The funny thing to me is that I sat down with our state’s Standards Of Learning before I even asked him. I looked at what public school kids learn in his grade to make sure we didn’t have any major gaps. I thought it was funny – in second grade science, his age grade is supposed to learn about weather. To track it, identify clouds, know the basic terms, and so on. My kid? He wants all the details about wind shear and thermals. Because that’s interesting to him.
A gift
I love giving him this gift – this ability to choose what he wants to learn about. Our state doesn’t study earth science until 5th grade – he wants to learn about plate tectonics now. I’m ok with that. If it’s interesting he’ll remember. If he wants to, it won’t be a battle. If kids are invested and interested in their own education, they want to learn. They absorb details like a sponge and make amazing logic leaps. It’s the intuitive way to learn.

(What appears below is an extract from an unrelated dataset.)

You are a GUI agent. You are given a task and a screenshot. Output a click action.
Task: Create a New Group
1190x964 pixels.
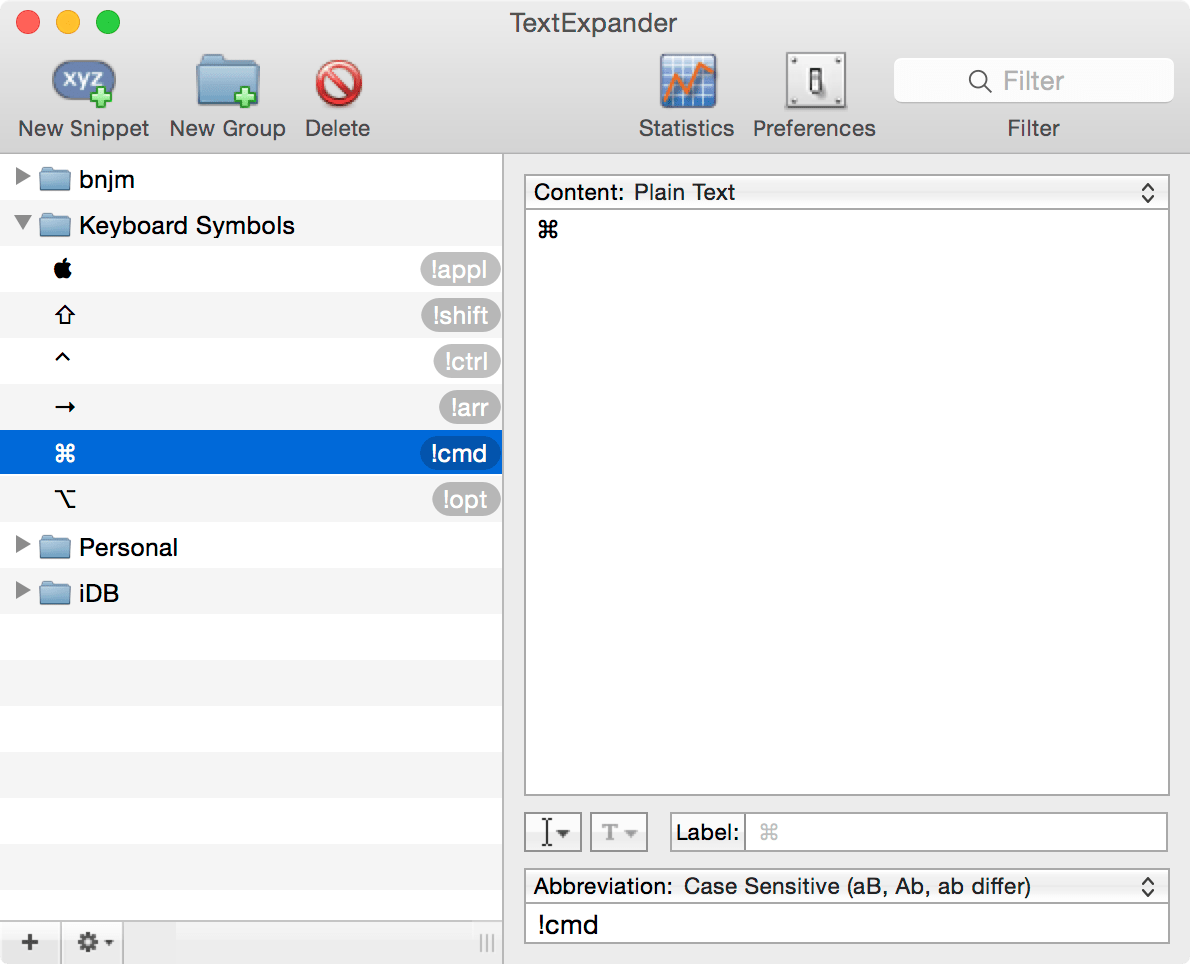(x=227, y=95)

Of all the things I love about homeschooling, this has to be the top one: freedom. Not just my freedom to teach what I want to teach or not squash our days into little blocks of regulated time – his freedom. His ability to choose. In reality, that’s what adults do, right? We decide what we’re interested in and we learn about it. Even in college you pick your major and add little things here and there you’re interested in (minor.) He gets to do that too.
The hidden issues
For a kid with anxiety issues, it’s a big deal. For a reluctant learner, it’s a massively huge big deal. He doesn’t realize that but I do. It’s why I say yes, no matter what. I’m the one having to find resources and build unit studies. I’m the one doing most of the work at this point because he can’t do independent study. That’s ok! I’m here to guide him and help him. That’s my job as a homeschool parent: to be an educational guide.

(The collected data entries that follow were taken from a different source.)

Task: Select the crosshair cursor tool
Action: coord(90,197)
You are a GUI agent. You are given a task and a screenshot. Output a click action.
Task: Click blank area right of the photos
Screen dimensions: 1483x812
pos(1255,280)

It makes me sad – I know a lot of kids would love to be able to pick out what they want to study. They can’t – at least, not in most public and private schools. Traditional schools exist to teach a stable ladder of skills, not to encourage individual growth. The traditional school model isn’t designed that way. I wish I could give this educational gift to every kid, not just mine.
The rest of it
Of course, he doesn’t get to pick everything. Math and Language Arts are a given. Art and History are in class format this year. He gets input on those too, but some of it is not negotiable. He does get to pick the format. The math problems. He even gets to pick which days he wants to do them within reason.
Today, he asked to only do addition and greater than, equal to, or less than problems. I said yes. Because tomorrow we’ll practice isolating variables. The next day we’ll review subtraction and multiplication. Giving him that control helps a lot – and he did a 6-digit addition problem that regrouped all the way to 7 digits. It was still addition!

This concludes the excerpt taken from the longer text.